In general, the new MixAmp simply looks more professional, like a legitimate piece of audio mixing equipment, where the previous version felt sort-of toylike.
As I said, Astro sells the A40 without the MixAmp, but it’s hard to imagine why. This tiny box is borderline essential as far as I’m concerned. Even so, it’s less of a leg up than it used to be—Logitech (who of course owns Astro nowadays) and others have started building chat-mixing functionality into their $100 to $150 headsets as well, with built-in controls. The MixAmp feels less novel than it used to, and expensive to boot.
But if you’re buying an Astro A40, it’s a must. It makes a mediocre standalone headset into top-tier gear.
You can hear it in the sound, as well. I tested the A40 with and without the MixAmp to get an idea of what the A40 actually sounds like, versus how it sounds with the MixAmp.
And standalone, the A40 sounds fine. It’s a very warm headset, with low and lower-mid frequencies prevalent in the mix. Cymbals and snare hits tend to get lost or buried though, and I’ve noticed that music feels flat and cramped. That’s especially surprising given the A40 uses an open-backed design, which lets in more ambient noise but also generally creates a broader soundstage. Here, you definitely lose isolation, but the A40 doesn’t sound nearly as wide as the HyperX Cloud Alpha, for instance.
The bar for $150 headsets is a lot higher than it used to be, and without the MixAmp I’m not convinced the A40 beats out cheaper site favorites, even wireless ones like Logitech’s $150 G935.
With the MixAmp, the A40 sounds more impressive. Even with the Stereo mix, not Astro’s software 7.1, music feels significantly more vibrant. Astro’s EQ presets cover a good range as well, with the default a lively profile that gives both the bass and upper-mid registers a kick. Is it the most accurate listening experience? Would you mix an album on it? Absolutely not, but it does sound pretty damn good and hides some of the flaws in Astro’s tuning.
That said, I’ll raise the same caveat I raised with the A50s a few years back: The A40s cost a lot, and should sound good out of the box, before EQ. I firmly believe that, and I wish Astro could get the A40’s unenhanced sound as vibrant as its processed sound.

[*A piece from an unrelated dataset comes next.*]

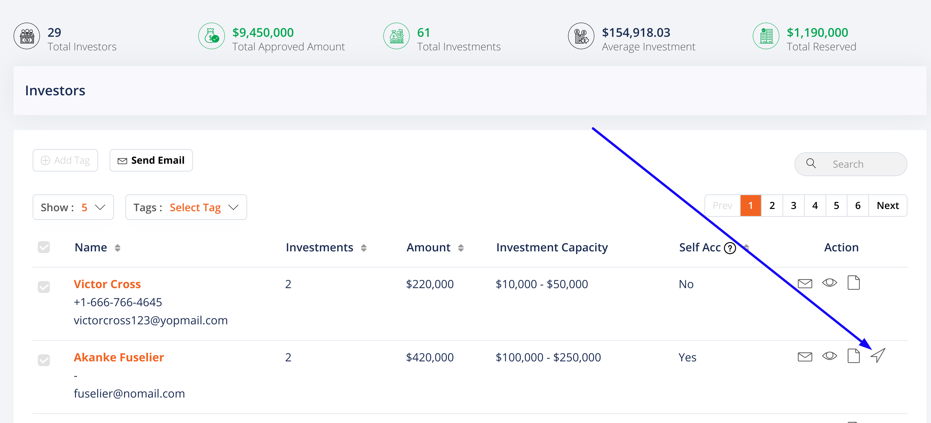The image size is (931, 423).
Task: Jump to pagination page 6
Action: [857, 206]
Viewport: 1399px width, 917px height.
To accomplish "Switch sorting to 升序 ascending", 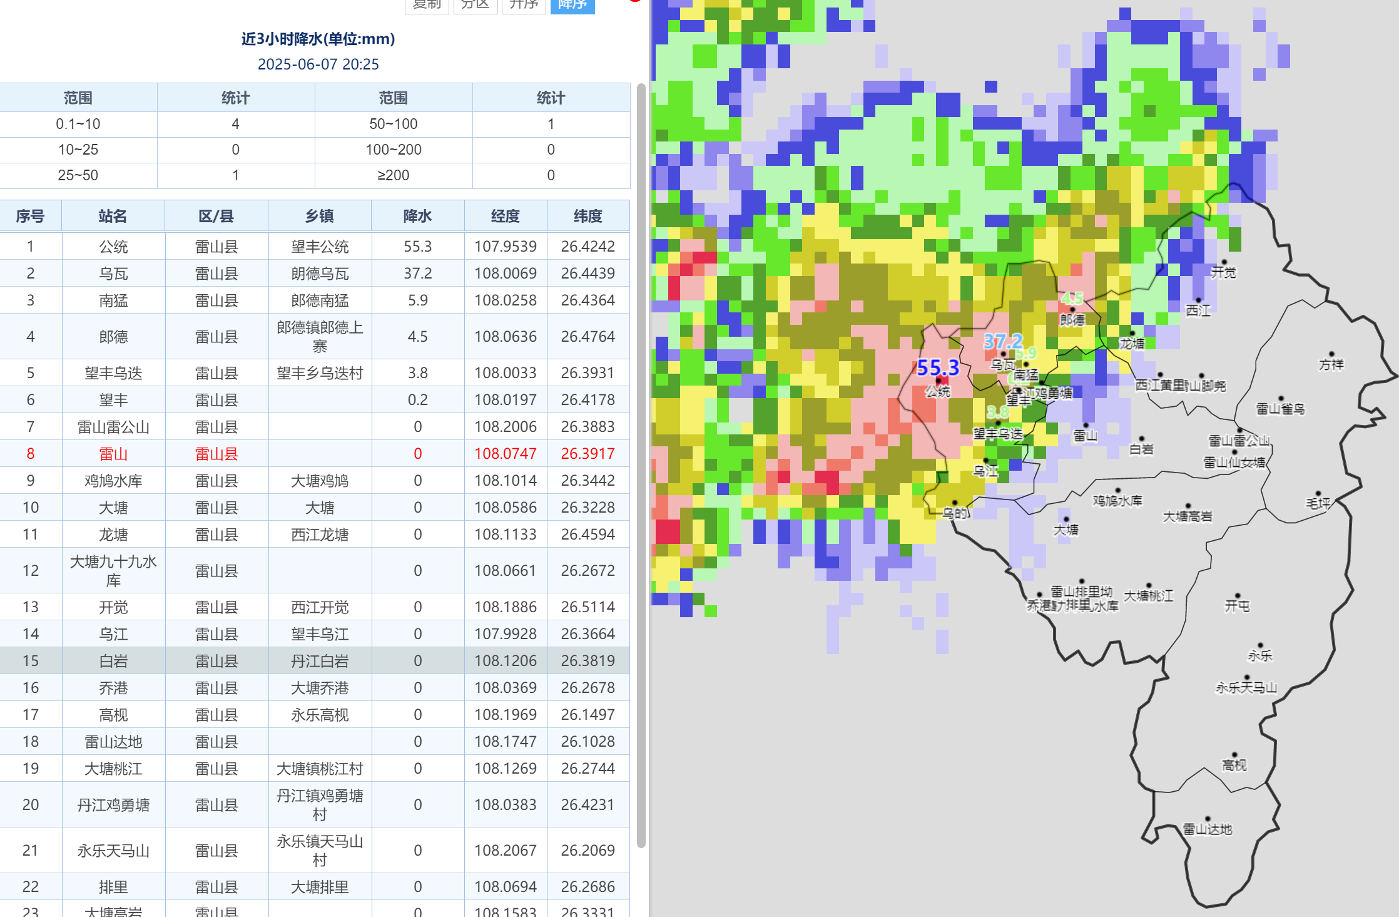I will point(524,5).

It’s worth noting that Astro’s got one of the better microphones on the market. That’s one area where Astro’s firmly ahead of most everyone else. The mic is flexible, easy to position, and voice reproduction is rich and crystal clear. Astro also scores points for providing more microphone options than usual. Not as many as Logitech’s new G Pro X, mind you, but it’s still better than the norm. As a mumbler, I’m particularly fond of the “Night” preset, which reduces the A40’s software noise gate and picks up even my quietest commands.

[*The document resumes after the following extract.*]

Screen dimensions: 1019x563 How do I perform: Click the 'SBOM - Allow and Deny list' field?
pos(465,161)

So, the million (or $250) question: Does the A40 with the MixAmp sound good enough to justify its price? That answer is complicated. The A40 with MixAmp sounds great, definitely one of the better-sounding gaming headset packages. But $250 is steep nowadays, and personally I think you’d need the convenience of running multiple inputs to the same headset through the MixAmp to justify investing in a wired headset this pricey. If that’s you... if you’re a streamer or some other content producer type... great.

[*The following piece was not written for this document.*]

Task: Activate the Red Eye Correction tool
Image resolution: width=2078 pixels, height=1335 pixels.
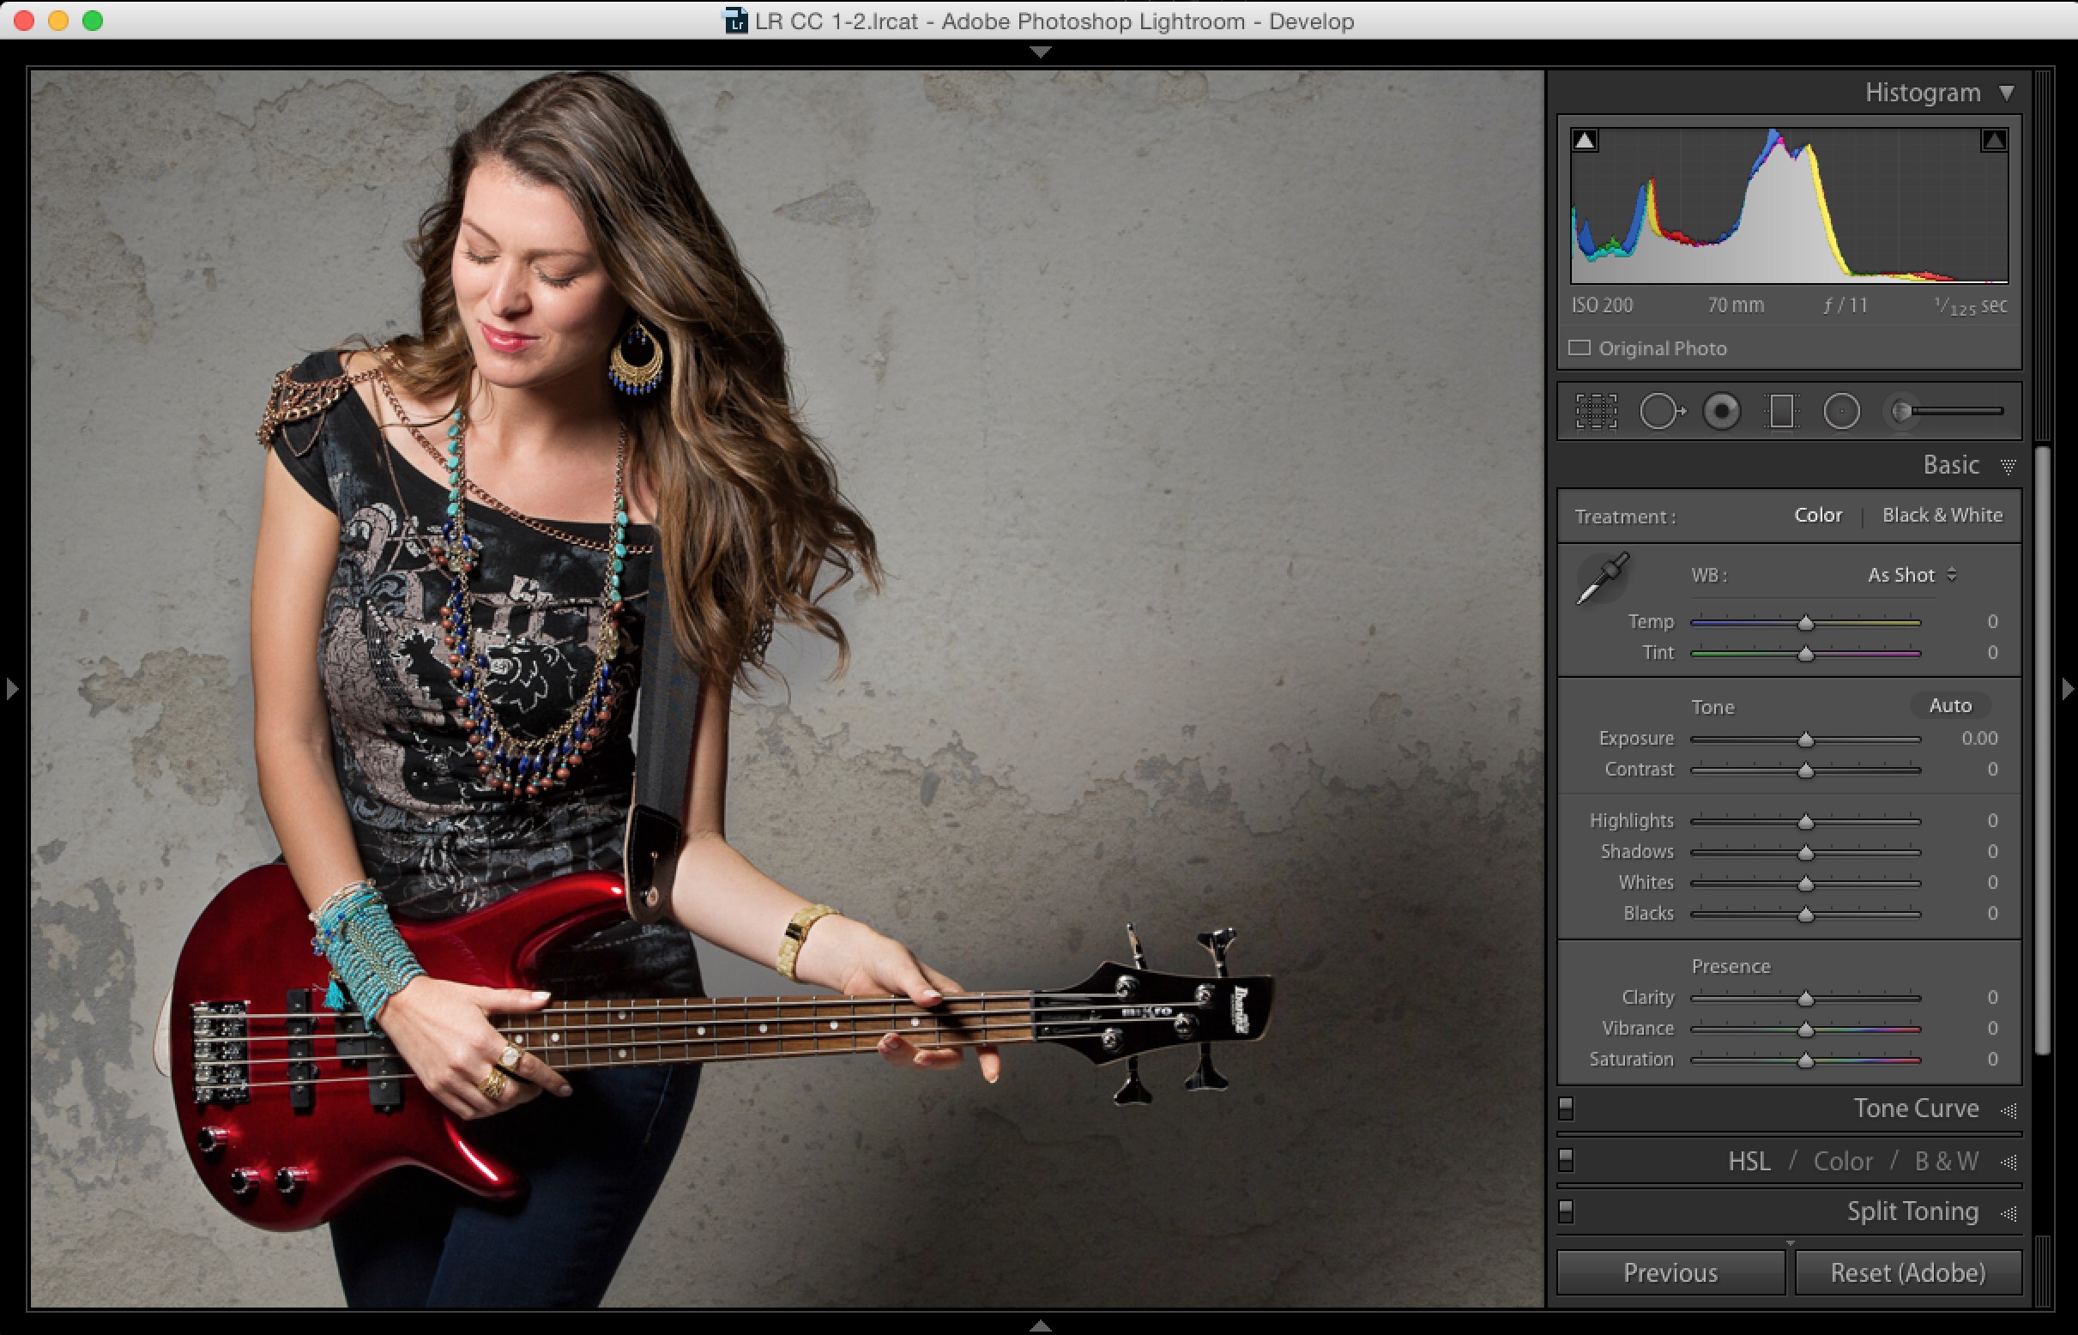Action: pyautogui.click(x=1721, y=411)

Otherwise, it’s hard for me to imagine why you’d choose a $250 wired headset over a $300 A50, getting essentially the same build but in a more convenient wireless form. Wired, the aforementioned Logitech G Pro X is a solid alternative for half the price. Astro’s name still commands a premium, and the A40 certainly justifies its high price—but not as much as it did a decade ago, when there were fewer options.